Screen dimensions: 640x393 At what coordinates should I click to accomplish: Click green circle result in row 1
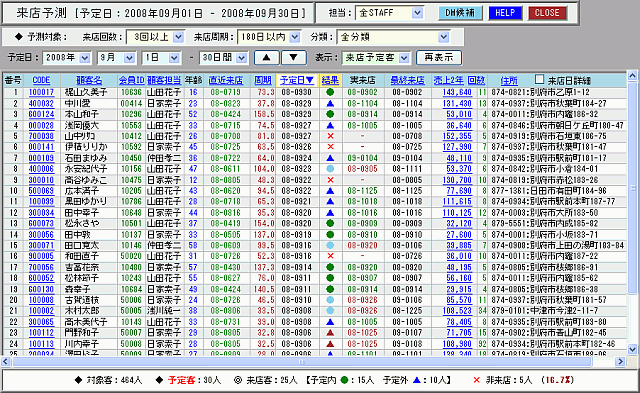330,93
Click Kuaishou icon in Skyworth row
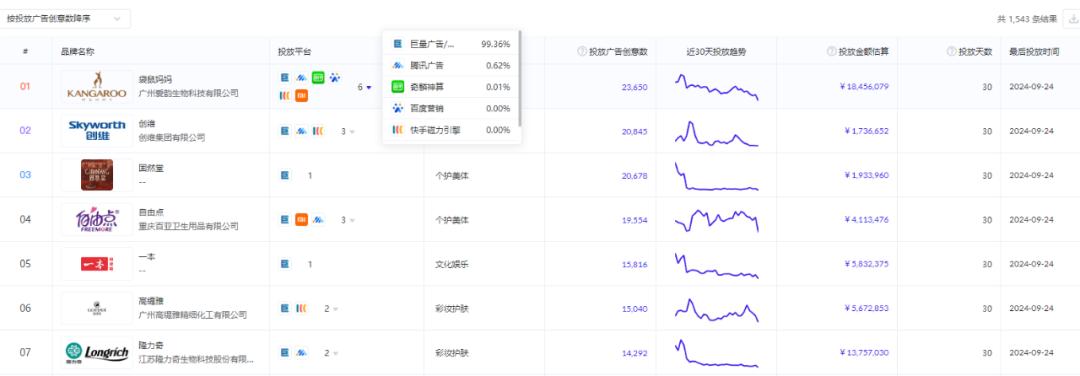Image resolution: width=1080 pixels, height=376 pixels. coord(318,131)
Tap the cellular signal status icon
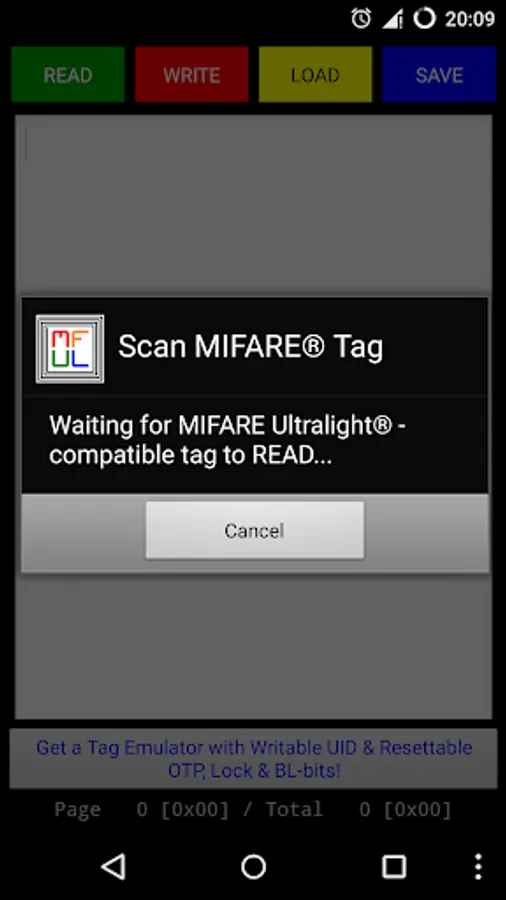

◆ ◆ ◆ ◆ ◆

Directions for this task: The task requires that every line above be transcribed exactly, without the images.

Task response:
Screen dimensions: 640x393 At what coordinates should I click to accomplish: Click green circle result in row 1
330,93
Click Kuaishou icon in Skyworth row
Image resolution: width=1080 pixels, height=376 pixels. coord(318,131)
Tap the cellular signal status icon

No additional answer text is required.